I am still dealing with fluid and am going ton get drained again tomorrow. It is definitely decreasing though so I am starting to get hopeful that CG freedom is within reach! I still need to wear it 24 hours but I bought myself some super tight shape wear so I can go out feeling less self conscious about how my clothes are fitting. It should also be cooler than the CG I hope. Definitely frustrated I can't back to activity. I'm not heavy into working out but there is a 4 mile path I used to walk almost daily and I also tried to do yoga 2-3 times a week. I'm really missing this activity and worrying about gaining weight.
I am really delighted so far with my result. I must say that it is weird to have my body be different. I am uncomfortable when people notice me or look at my body. I did this for me and I have a shy nature. I have tried to shop a couple of times but it is like I have lost my shopping confidence. I am drawn to over sized clothing that disguises me - but I am working hard to challenge myself to wear something more fitted. Clothes do look much better on me which is fun. I didn't realize until recently how much my ex has eroded my confidence. He had opinions about how I dressed and now I have to discover my own opinions. I need to learn to trust myself. As I said at the start of this post - what an amazing and liberating journey to be on! I am so glad for everyone's support.

Provider Review

Certified Plastic Surgeon
7-1291 Jefferson Ave, Winnipeg, Manitoba

I went for 2 consultations, one with Dr. Lockwood at First Glance and he had a limp handshake and struggled with eye contact. Later went to Dr. Buchel at Maples Surgery Clinic and LOVED him, firm handshake, answered all questions with eye contact, super friendly, could ask anything and I wasn't limited to ONLY the one thing I was consulting for (unlike Lockwood where I also had to pay for the 'just one topic' consult). Dr. Buchel also didn't want to commit to a surgery at the time I met him due to my personal circumstances.
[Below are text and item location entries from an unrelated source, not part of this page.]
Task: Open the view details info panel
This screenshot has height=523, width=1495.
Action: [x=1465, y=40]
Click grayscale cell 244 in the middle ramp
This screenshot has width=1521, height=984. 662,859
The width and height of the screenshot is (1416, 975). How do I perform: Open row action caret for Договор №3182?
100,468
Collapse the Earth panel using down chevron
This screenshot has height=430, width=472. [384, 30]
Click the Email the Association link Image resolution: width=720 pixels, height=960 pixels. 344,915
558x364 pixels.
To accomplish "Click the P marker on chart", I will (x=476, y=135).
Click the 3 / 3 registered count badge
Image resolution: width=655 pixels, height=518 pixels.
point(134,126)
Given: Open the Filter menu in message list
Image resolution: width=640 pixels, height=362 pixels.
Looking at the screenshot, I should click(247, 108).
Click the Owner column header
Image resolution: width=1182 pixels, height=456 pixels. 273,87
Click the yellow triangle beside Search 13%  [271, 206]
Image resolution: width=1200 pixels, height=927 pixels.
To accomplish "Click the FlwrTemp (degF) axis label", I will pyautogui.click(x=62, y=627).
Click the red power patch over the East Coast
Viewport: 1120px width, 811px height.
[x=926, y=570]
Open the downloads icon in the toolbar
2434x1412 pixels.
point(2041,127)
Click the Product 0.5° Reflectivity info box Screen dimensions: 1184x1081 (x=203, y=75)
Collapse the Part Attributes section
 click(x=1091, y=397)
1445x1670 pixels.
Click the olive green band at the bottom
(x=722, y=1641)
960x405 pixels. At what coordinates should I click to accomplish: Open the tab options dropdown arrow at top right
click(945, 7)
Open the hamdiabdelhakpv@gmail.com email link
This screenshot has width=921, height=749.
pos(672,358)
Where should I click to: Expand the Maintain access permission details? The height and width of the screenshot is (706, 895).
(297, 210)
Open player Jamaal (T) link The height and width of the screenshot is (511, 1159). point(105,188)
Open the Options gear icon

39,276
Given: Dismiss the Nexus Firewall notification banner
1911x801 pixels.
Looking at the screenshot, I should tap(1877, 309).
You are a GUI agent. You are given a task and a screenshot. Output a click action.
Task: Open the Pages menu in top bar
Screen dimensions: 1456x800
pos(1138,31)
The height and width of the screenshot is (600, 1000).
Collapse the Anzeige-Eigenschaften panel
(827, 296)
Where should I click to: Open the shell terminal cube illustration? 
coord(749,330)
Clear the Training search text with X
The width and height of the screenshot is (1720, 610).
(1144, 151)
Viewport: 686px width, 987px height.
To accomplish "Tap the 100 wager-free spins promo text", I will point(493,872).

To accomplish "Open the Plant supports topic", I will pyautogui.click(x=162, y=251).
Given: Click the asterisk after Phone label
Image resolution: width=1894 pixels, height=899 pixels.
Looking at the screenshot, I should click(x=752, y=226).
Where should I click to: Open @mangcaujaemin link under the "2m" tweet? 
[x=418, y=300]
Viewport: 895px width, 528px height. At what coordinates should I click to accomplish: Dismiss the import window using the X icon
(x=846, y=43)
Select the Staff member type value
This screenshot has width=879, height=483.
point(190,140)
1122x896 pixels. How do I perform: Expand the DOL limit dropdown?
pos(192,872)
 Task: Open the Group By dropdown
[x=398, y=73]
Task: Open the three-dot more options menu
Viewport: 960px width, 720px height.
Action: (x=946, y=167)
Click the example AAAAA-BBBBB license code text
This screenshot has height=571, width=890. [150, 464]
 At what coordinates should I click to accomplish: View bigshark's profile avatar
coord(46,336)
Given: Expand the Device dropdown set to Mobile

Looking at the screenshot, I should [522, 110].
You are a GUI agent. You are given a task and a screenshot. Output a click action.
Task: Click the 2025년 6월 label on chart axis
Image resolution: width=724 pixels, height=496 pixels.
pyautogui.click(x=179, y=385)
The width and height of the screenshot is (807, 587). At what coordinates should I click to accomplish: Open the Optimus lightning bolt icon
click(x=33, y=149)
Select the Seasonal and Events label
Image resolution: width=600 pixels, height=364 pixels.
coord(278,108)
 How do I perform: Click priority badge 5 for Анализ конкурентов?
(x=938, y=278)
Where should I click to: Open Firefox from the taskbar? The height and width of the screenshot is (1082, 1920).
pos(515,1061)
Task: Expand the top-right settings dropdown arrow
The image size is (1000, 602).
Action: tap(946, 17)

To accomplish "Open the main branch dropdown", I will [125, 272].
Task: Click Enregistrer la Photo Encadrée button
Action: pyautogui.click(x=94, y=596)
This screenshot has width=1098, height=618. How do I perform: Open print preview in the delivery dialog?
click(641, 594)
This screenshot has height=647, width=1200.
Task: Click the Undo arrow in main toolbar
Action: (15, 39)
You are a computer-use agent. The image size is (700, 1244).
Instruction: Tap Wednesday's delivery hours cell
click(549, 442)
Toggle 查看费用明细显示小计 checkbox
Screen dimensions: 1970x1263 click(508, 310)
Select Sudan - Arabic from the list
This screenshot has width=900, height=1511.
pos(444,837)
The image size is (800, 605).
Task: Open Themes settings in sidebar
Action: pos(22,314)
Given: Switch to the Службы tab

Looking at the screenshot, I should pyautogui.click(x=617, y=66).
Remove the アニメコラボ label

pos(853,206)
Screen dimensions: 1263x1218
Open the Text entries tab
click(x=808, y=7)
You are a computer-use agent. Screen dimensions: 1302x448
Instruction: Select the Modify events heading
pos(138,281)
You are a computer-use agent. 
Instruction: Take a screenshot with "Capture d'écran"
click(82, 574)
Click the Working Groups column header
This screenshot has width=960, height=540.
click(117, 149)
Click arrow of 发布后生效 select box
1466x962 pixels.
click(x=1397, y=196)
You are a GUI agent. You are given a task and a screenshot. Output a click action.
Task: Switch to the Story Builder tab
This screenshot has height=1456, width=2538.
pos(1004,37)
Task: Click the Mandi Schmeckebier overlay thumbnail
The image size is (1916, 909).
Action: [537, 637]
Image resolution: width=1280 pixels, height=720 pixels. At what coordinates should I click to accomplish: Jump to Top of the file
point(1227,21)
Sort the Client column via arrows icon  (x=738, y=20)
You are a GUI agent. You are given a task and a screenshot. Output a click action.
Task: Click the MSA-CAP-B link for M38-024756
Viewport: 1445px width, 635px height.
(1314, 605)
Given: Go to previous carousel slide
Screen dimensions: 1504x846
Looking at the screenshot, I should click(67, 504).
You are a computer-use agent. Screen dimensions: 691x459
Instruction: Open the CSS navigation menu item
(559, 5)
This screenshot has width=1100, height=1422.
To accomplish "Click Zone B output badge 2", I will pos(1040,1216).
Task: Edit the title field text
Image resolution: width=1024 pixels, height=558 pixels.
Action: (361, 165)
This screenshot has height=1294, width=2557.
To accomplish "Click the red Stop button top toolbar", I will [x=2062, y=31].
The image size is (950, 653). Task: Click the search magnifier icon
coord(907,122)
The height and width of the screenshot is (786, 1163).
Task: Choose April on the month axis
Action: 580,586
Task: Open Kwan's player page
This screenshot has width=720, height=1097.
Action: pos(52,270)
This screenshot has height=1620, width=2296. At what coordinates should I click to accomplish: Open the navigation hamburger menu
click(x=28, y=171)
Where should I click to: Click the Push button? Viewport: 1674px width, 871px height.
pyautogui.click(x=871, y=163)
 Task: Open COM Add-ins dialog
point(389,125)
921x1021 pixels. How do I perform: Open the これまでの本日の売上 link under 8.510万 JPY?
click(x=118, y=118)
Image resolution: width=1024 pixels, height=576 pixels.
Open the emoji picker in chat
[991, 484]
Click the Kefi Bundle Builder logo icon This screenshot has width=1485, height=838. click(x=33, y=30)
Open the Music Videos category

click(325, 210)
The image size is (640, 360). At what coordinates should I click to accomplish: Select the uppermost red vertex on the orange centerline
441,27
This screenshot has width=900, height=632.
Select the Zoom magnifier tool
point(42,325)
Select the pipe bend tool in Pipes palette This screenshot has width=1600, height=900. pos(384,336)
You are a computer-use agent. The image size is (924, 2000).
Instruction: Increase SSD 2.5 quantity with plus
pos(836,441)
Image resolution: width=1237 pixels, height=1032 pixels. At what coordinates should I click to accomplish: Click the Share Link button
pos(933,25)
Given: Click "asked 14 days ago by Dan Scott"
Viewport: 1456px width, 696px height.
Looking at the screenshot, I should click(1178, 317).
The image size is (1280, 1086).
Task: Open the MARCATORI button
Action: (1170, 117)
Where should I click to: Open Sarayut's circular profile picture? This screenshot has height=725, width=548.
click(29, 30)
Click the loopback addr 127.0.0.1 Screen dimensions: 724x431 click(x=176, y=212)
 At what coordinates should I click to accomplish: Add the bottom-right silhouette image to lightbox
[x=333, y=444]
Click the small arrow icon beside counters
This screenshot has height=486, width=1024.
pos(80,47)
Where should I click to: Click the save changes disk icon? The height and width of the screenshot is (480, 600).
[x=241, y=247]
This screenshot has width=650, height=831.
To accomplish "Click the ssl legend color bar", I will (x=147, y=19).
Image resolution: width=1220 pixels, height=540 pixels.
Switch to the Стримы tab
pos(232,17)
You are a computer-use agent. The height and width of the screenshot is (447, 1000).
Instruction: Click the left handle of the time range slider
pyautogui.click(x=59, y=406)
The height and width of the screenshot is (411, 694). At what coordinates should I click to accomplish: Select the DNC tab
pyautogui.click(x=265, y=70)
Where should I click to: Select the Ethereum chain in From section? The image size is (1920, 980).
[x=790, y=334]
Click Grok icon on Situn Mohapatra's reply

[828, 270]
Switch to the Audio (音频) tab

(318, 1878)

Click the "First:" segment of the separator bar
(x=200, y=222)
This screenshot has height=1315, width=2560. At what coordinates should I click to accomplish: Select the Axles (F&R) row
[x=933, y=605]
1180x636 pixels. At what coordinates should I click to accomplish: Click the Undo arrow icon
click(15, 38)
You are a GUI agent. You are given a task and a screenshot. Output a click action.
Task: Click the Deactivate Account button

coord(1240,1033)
I SO respect that - a surgeon with integrity and not all about the money!!! So it has been a process to get to where it is now - which is a potential lower body lift in February. I also need to have maxoplesty (?) due to unevenly sized breasts but that will have to wait for later. The TT/LBL is the priority. Will try to do pix at some point I am still figuring out how to do this technology thing. Mostly I am excited and want to feel better about myself and am super hopeful. This site - once I figured out how to sort of use it - has been amazing, even if I haven't always commented on others (just did recently for the first time). I am enjoying the companionship of other people here.